*WHAT YOU SHOULD DO:* Each line from the one bearing "This screenshot has height=420, width=690." through the last line of the entries below should be returned exactly, with pictures left out.

*MATERIAL FOR THIS EXERCISE:*
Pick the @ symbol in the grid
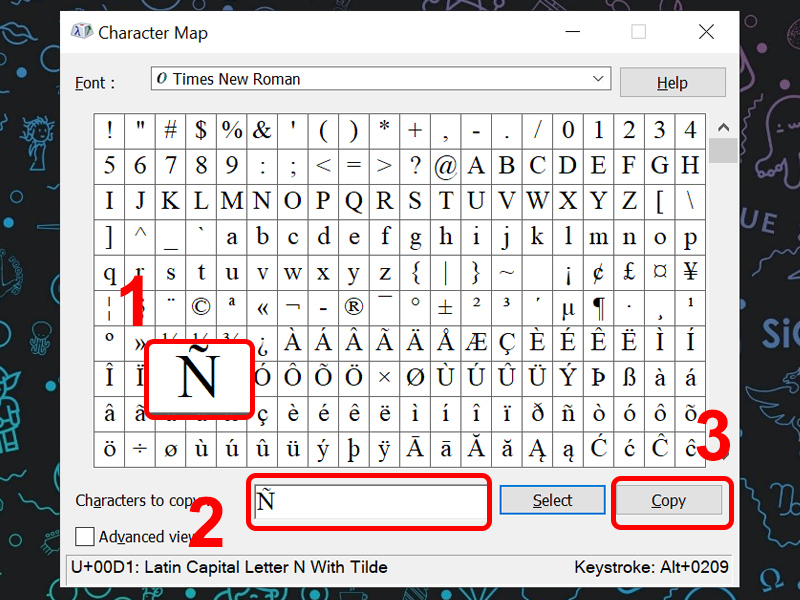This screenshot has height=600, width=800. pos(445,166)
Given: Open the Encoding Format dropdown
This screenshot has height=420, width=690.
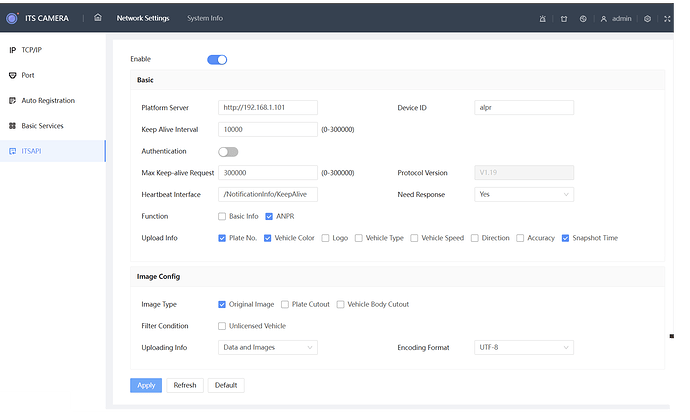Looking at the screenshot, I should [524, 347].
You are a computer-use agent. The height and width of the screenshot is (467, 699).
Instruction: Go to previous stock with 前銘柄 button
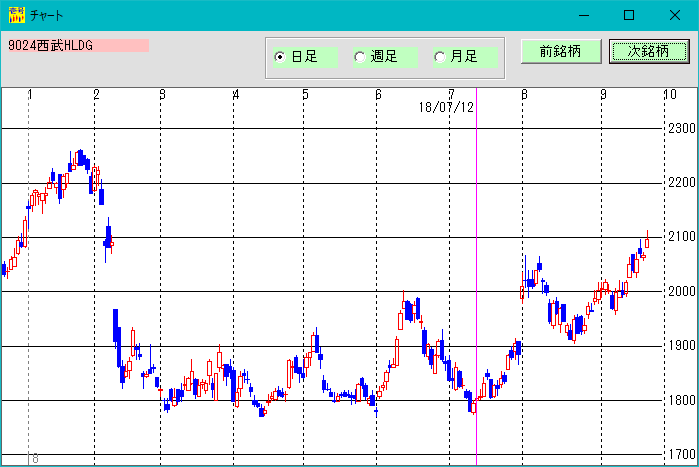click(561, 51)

*ANSWER FOR THIS EXERCISE:*
This screenshot has height=420, width=690.
Looking at the screenshot, I should [524, 347].
You are a computer-use agent. The height and width of the screenshot is (467, 699).
Instruction: Go to previous stock with 前銘柄 button
click(561, 51)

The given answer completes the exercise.